Crítica de Teatro

Un gesto suyo bastaría para humillar toda mi existencia

Silvia Marsó, en el centro, actúa durante la función de '24 horas en la vida de una mujer' en el Teatro Isabel la Católica.

Silvia Marsó, en el centro, actúa durante la función de '24 horas en la vida de una mujer' en el Teatro Isabel la Católica. / carlos gil

El halo de Stefan Zweig sobrevuela contundentemente por los anaqueles de la historia y la literatura. Su comprensión exige la calma del cerro sobre el relente del valle y la prudencia de quien se cree incapaz de atajar un objeto cultural con una primera revisión; por tanto, recuperar una de sus obras, como es 24 horas en la vida de una mujer, y lanzarla dramáticamente hacia una escenario resulta, ahora y siempre, intrigante y taimado. Sin embargo, el público que acudió con manido recelo al Teatro Isabel la Católica para contemplar esta adaptación musical, a cargo de Ignacio García, bajo la dramaturgia de Christine Khandjian y Stephane Ly-Cuong, halló sobre las tablas esa recuperación necesaria que los grandes textos exigen.

Dramatizar una obra narrativa siempre exige corregir y organizar ciertos aspectos, fundamentalmente espaciales, que deben ser presentados al espectador con sostenible verosimilitud; la elección para salvar este aspecto fue la de un eje narrador -herramienta que ha pasado de auxiliar a imprescindible en el teatro actual- que orientaba al espectador a través de los distintos lugares en que fluctuaba la acción. Este narrador -Germán Torres- trabajó como un demiurgo externo a la acción pero operante dentro de la misma, para producir un efecto de elasticidad y funcionamiento sistémicos. Sobre este demiurgo narrador, el cuadro textual fue calibrado con efectismo, y logró adaptar los presupuestos narrativos a los exigidos por la dramaturgia. De este modo, la acción -encarnada por Silvia Marsó y Felipe Ansola- no se encontró rígida, sino que logró acompasarse y presentar al espectador un objeto teatral bellamente organizado, todo ello a través de una reflexión sobre la moral individual, que puede, de manera proyectada, conseguir que el ser humano se desprenda de esos remordimientos que la convención social burguesa han construido.

En este caso, quien cargó con la adaptación textual fue el agente musical. No debe comprenderse esta musicalización de la obra como un aparato para aderezar la representación, sino que la representación misma fue construida como un musical íntegro, con objeto, igualmente, de dejar intacta la acción de la obra original. Por tanto, los instrumentos que velaban el escenario -Carlos Calvo, Marta Morán y Irene Celestino- no tenían como función ritmar la obra a modo de accesorio, sino que regularizaban estructuralmente la representación desde una perspectiva puramente musical; la música no es, por tanto, un brote escogido de entre el ramaje, sino el tronco nuclear de toda la representación. Desde aquí, la complejidad se presentaba a través del modo de ajustar las conjunciones vocales sobre la base instrumental, sin que la acción quedase contraproducentemente desplazada hasta el punto de terminar diluida por completo; sin embargo, el elenco logró saltar este obstáculo con acierto, dado que instauró sobre el escenario un dispositivo que velaba pacientemente por el espectador, con objeto de no desorientarlo ni distraer su interés en lo prescindible.

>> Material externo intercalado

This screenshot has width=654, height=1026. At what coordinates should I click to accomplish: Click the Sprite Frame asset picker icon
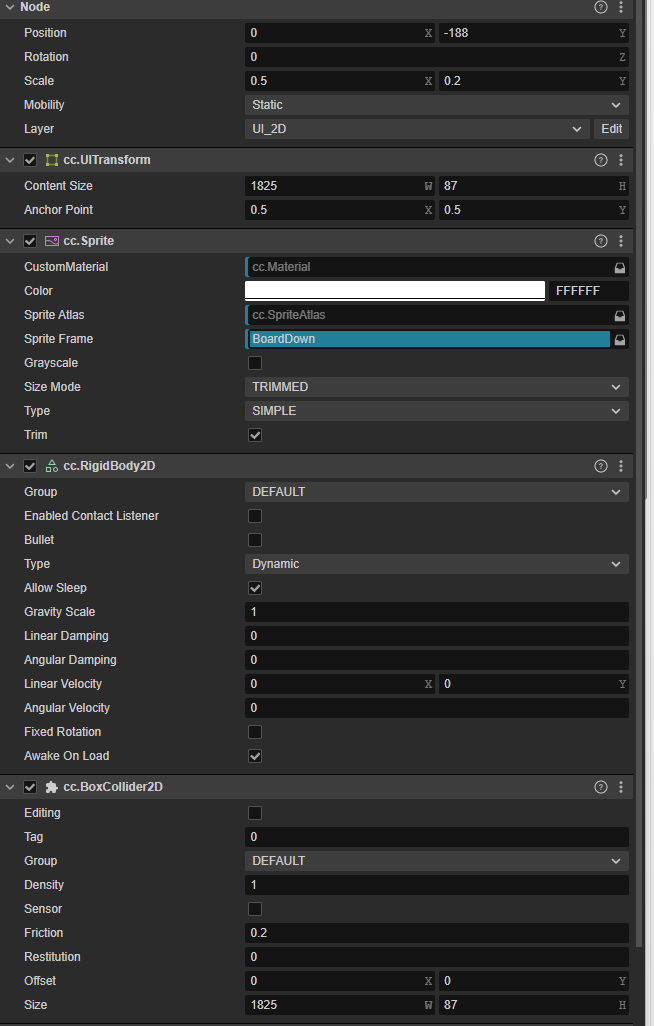click(620, 339)
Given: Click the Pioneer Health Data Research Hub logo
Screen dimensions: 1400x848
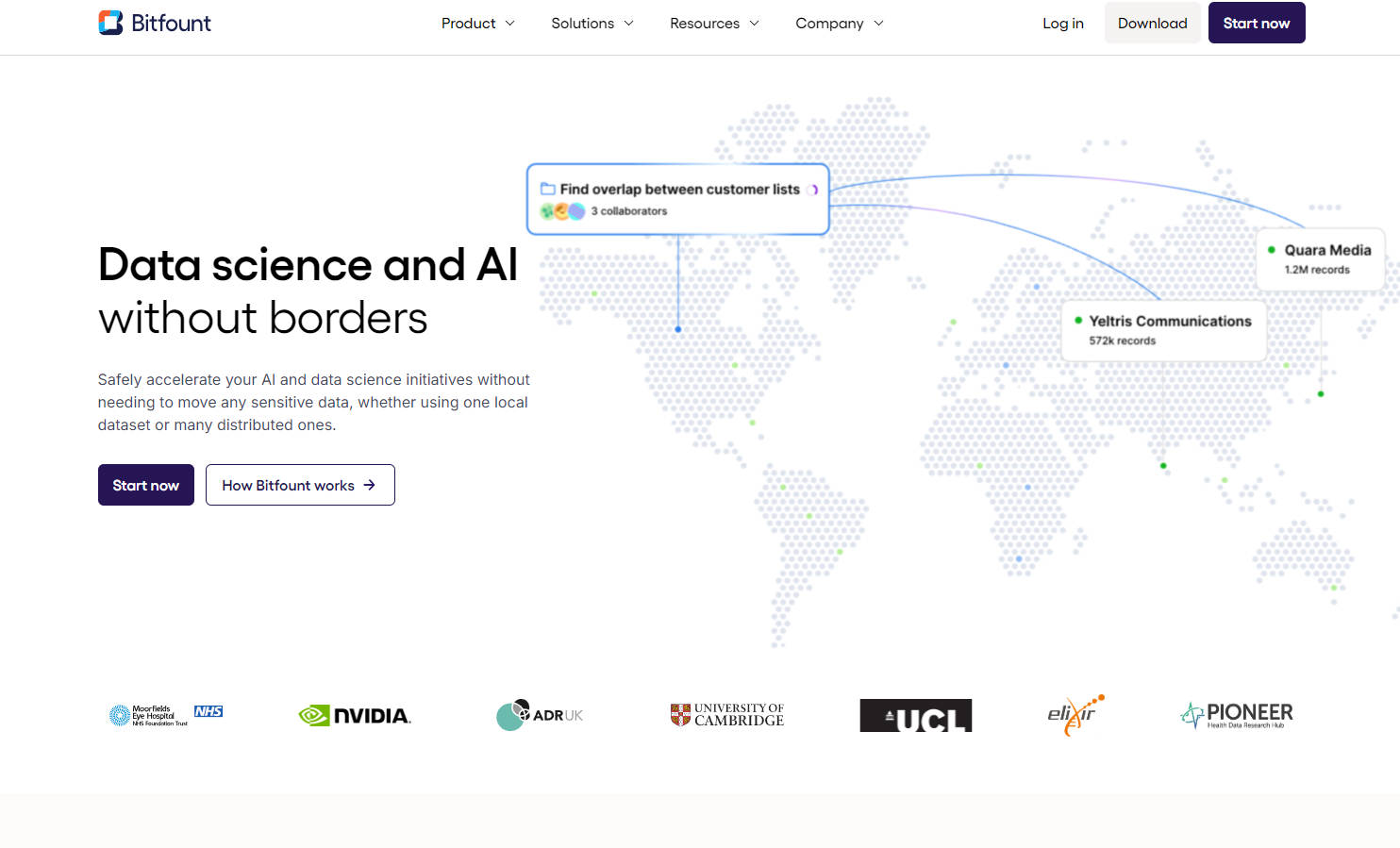Looking at the screenshot, I should (x=1237, y=715).
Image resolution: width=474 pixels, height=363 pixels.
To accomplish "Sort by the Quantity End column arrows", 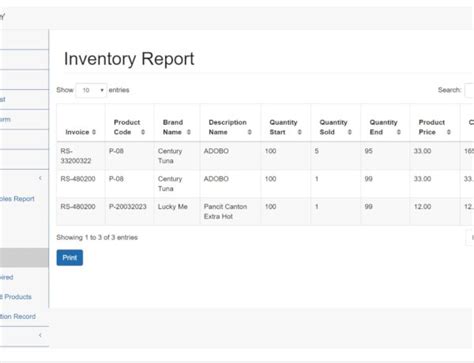I will click(x=399, y=132).
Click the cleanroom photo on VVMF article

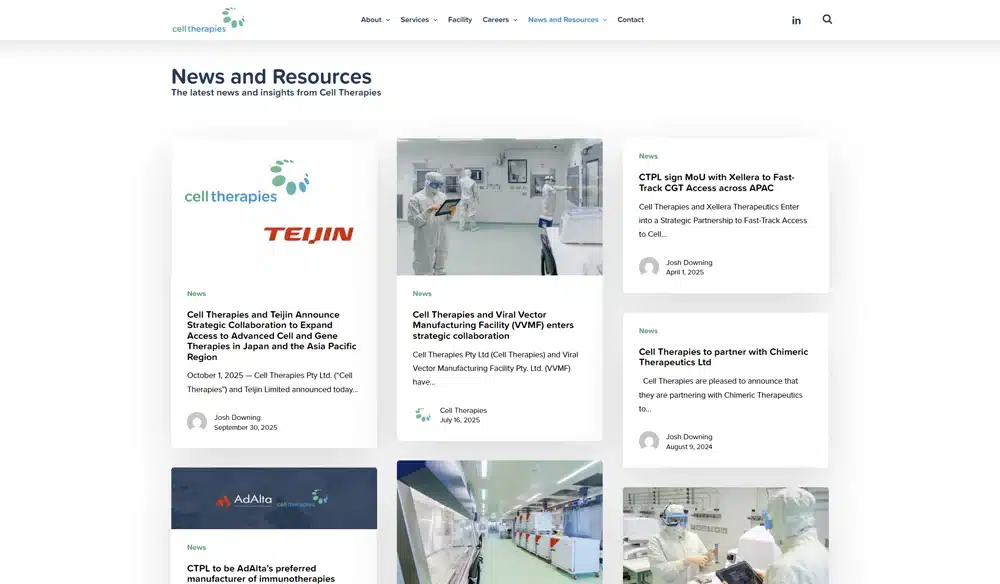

La ambientación escenográfica de Arturo Martín Burgos funcionó adecuadamente desde unos presupuestos líricos y realistas; cortinajes que evocaban el dosel, escaleras finiseculares, un piano ornamentado con motivos de mármol… Todo operaba de modo que las distintas fluctuaciones espaciales de los personajes resultaran, no solo verosímiles, sino también estéticamente delicadas y concretas. Igualmente, la conjunción lumínica -a cargo de Juanjo Llorens- apostillaba la escenografía, dado que también utilizó la capacidad de insinuación que procura el juego de sombras y contornos para magnificar cada cuadro en función de su importancia dentro de la representación; la iluminación funcionó, por tanto, a modo de marcador.

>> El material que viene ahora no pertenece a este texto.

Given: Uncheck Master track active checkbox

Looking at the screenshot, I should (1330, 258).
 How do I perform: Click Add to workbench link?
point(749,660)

Puede decirse, en suma, que la propuesta de Ignacio García, parapetado por todo su elenco, rescató una obra capital de Stefan Zweig con toda su plenitud de sentido; el espectáculo no desorbitaba la acción ni la emborronaba, la calidad musical se ajustó con agudeza a las fronteras textuales, y los ritmos de la representación, a caballo entre la narración marcada y la urgencia de la actuación, lograron envolver el escenario en aquella sobriedad prudente que el escritor austríaco dispuso para polemizar sobre la moral inestable de toda una sociedad aherrojada por las exigencias de las comparaciones odiosas.